Supreme Court of Alberta

Personal details
- Born: March 2, 1949
- Education: Bachelor of Arts (1970) Bachelor of Laws (1972)
- Alma mater: University of Alberta

= Roderick P. Wacowich =

Canadian lawyer

Roderick Phillip Wacowich is a former Canadian Master in Chambers in the Court of Queen's Bench of Alberta.

== Career ==
Roderick P. Wacowich joined the Bar of Alberta in 1975. (Note: In 2003, the Edmonton Journal reported "Wacowich has been with Alberta Justice for 28 years.") Throughout the 1970s, he worked as a lawyer for the office of the Solicitor General of Alberta, which was then known as the Attorney General of Alberta. In the 1980s, Wacowich worked as a crown agent in the Court of Queen's Bench of Alberta.

In April 1985, a previously completed inquiry into the death of James Townshend was reopened following the introduction of new evidence by Wacowich. After Townshend attempted an armed robbery in Edmonton's Abbottsfield Mall, he was shot and killed by Edmonton police.
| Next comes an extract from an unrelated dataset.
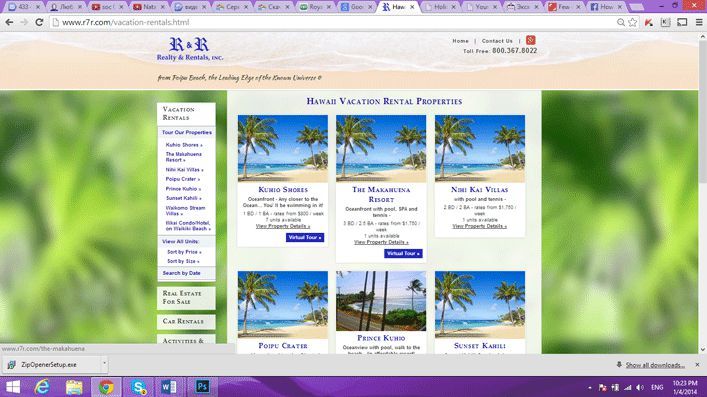Open the Real Estate For Sale menu
This screenshot has height=397, width=707.
tap(186, 297)
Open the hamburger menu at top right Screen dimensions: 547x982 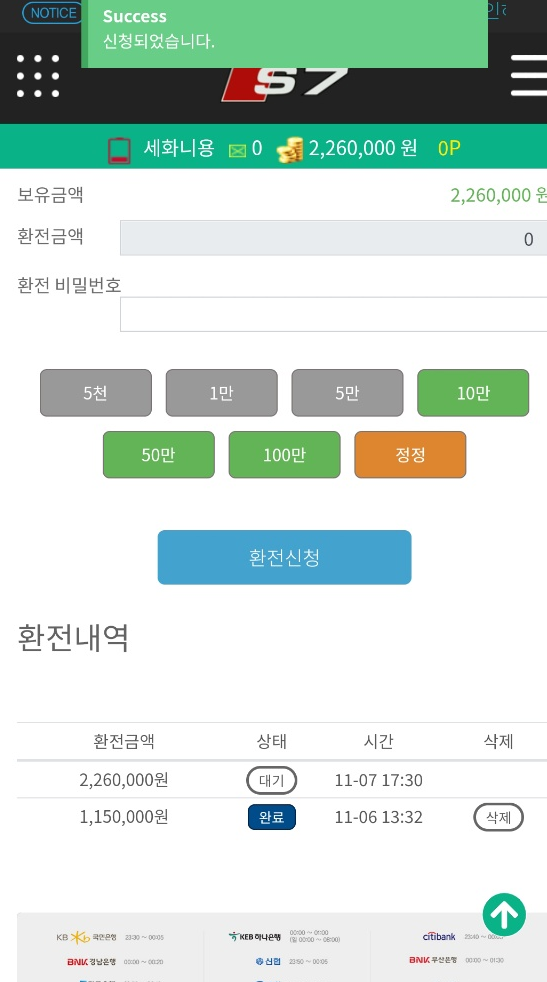pos(529,76)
The Edmonton Police Service claimed that Townshend raised and pointed a shotgun toward them, prompting police retaliation; however, Wacowich obtained a letter written by a police informant which questioned the accuracy of the police narrative.

Throughout the 1980s, Wacowich supported the anti-abortion movement; in 1983, Wacowich signed the Right-To-Life Signature Proclamation, an Alberta anti-abortion petition, and in 1987, the Edmonton Journal reported that Wacowich was challenging anti-abortion doctors in court. When Albertan doctors began charging fees for abortion referral letters in 1987, the Edmonton Journal reported that "Wacowich said the $84.50 fee covered everything involved with securing the therapeutic abortion, and he questioned the doctors' desire to charge for the letter. 'What will they start charging for next – Band-Aids?' he asked."
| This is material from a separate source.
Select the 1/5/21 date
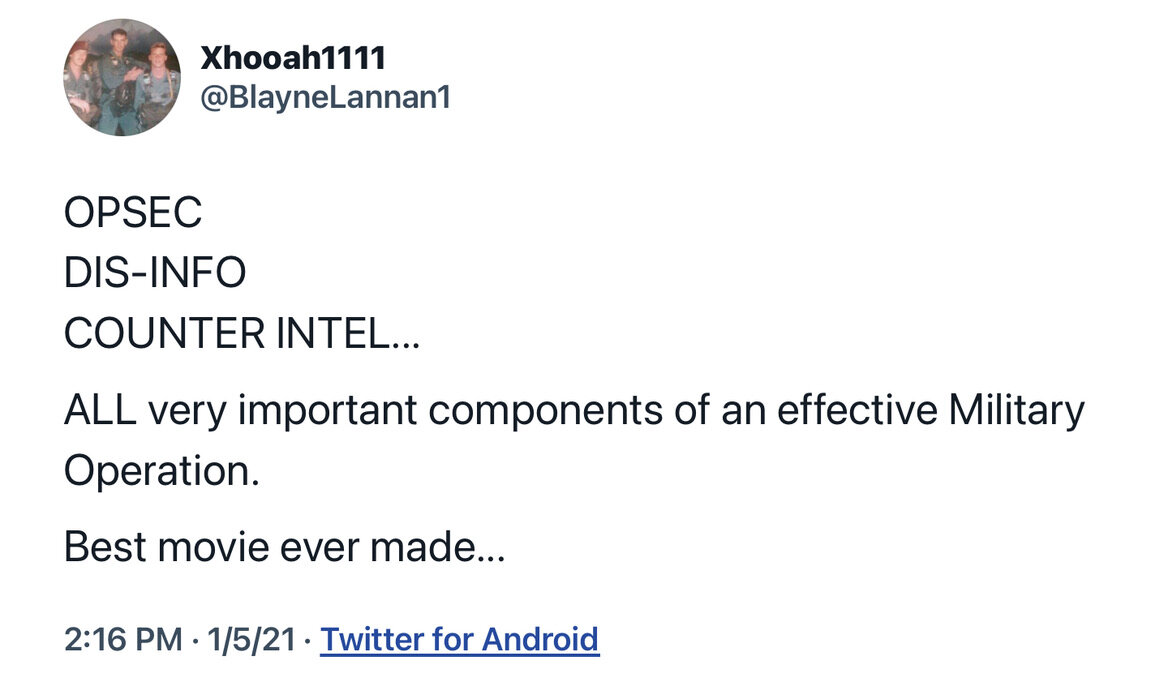 251,639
Throughout the 1990s, Wacowich served as the Assistant Deputy Minister for Alberta Court Services.

In 2003, Wacowich became a Master in Chambers for Alberta Justice. He retired on February 28, 2019.

== Notable trials ==
In June 1985, Wacowich represented Canadian psychologist Louise Nadeau in McNair v Nadeau et al.

In 2018, he delivered judgement in Woitas v Tremblay and cited Kuipers v Gordon Riley Transport for Samuel Sereth Lieberman's dismissal of the plaintiff's suggestion that "the actions of the other drivers established a 'chain of causation' leading up to the collision involving the plaintiff."